The Organization of American States late Friday overwhelmingly approved a call for talks between the Venezuelan government and opposition, urging a return to peace in the protest-torn country.

Some 20 people have been killed and around 300 injured in a wave of protests against the government of President Nicolas Maduro that began in early February. Currently the government and the political opposition are not talking.

The Permanent Council of the OAS approved the declaration by a vote of 29-3, with only the United States, Canada and Panama in opposition. Representatives of Grenada and the Bahamas were absent for the vote.

The five-point measure -- proposed by Bolivia and supported by other leftist governments in the region, including Venezuela itself -- praises the government's efforts to "move forward with the process of national dialogue towards political and social reconciliation."

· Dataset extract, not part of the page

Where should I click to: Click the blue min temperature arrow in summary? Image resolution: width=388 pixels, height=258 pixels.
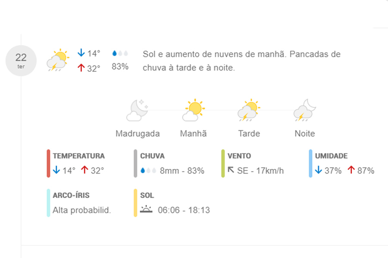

It calls "on all sectors for peace, calm, and respect for human rights and fundamental liberties, including the rights to freedom of expression and peaceful assembly."

The measure also calls for "respect for the principle of nonintervention in the domestic affairs of states."

There was no mention of the Venezuelan opposition or any of its leaders, such as Leopoldo Lopez, currently jailed on charges of inciting violence.

"This is a victory for Latin America," said Venezuelan ambassador Roy Chaderton.

Panama, which has broken ties with Venezuela, was not impressed.

"It is not balanced," said the central American country's ambassador to the OAS, Arturo Vallarino.

The declaration "has good parts," said US ambassador Carmen Lomellin, "but we didn't think it went far enough."

In a dissenting footnote, the United States says it believes talks "will require the participation of a third party all sides can trust. It will also require an end to attempts to suppress free speech and a release of political prisoners."

The measure was approved after 15 hours of discussion that began on Thursday at the group's Washington headquarters and continued nearly all day Friday.